In first person, the entire story is colored by only what is within the character's scope of knowledge and experience. Thus, the story may not be entirely objective, a quality some authors use as a literary tool to lead the reader in one direction throughout the book and then spring a surprise (objective) climax on them they didn't see coming until the protagonist's subjected bent becomes apparent at the end.

 Second person POV is rare in novels, although it's used more often in non-fiction. I frequently use second-person in my self-help books such as Mom NEEDS Chocolate and my upcoming Too Blessed to Stay Stressed. In these types of inspirational, humorous books, speaking directly to the reader lends an atmosphere of girl talk across a table while sipping mocha lattes.

Are you gettin' me, girlfriend?

Third person POV can be approached several different ways. Third person omniscient is a distant, overall perspective, as if viewing life on earth from an astronaut's viewpoint in outer space. Or God's perspective, which is, of course, all knowing, all seeing. The narrative moves freely in and out of character's minds. This POV isn't used as often as it was in, say, Dickins day, but it can work well with broad sagas of multiple characters and events.

Limited third person is a kind of compromise between first person and third person omnicient.Although the story is told about another person as in "he" or "she," the storytelling remains in the consciousness of a single character. It doesn't have to be the same character; in fact it makes for a rather boring book if the entire story is told in one POV. It makes for a more interesting plot and more thorough coverage if the POV shifts between 3-4 characters, but attention must be paid to smooth flow.

Above all, you must take care not to confuse the reader.

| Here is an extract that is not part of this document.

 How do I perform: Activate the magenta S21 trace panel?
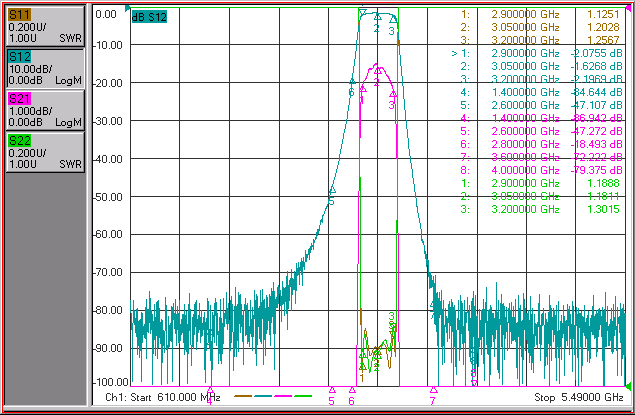pos(45,111)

That would create what I call an "eyeball wall" and you're in deep dung-doo if you do too much of that. They'll simply close the book and walk away.

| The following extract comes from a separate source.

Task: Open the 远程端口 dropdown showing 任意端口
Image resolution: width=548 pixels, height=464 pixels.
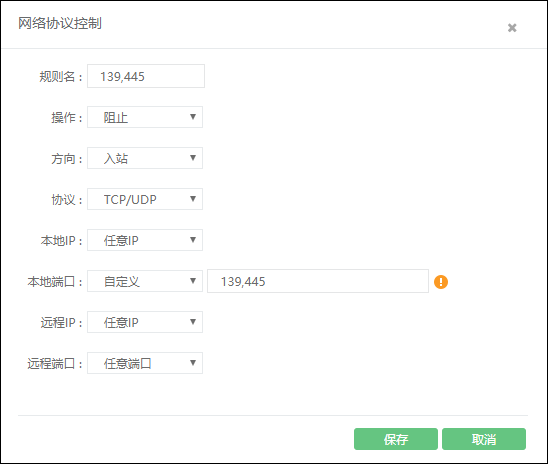Action: [145, 363]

Most creative writing programs teach that you shouldn't hop heads - shift POV from character to character - within the same scene. POV changes should occur naturally at chapter changes or with line spaces within chapters. However, I've noticed a growing trend to shift POV from paragraph to paragraph in some modern fiction, although I personally find it bamboozling at times. You begin to wonder, "Now who's thinking this?" and you have to go back and re-read to figure it out. Many editors would consider this poor craft or lazy writing.

Well, I hope this little head hunt is helpful in your publishing quest. Write on!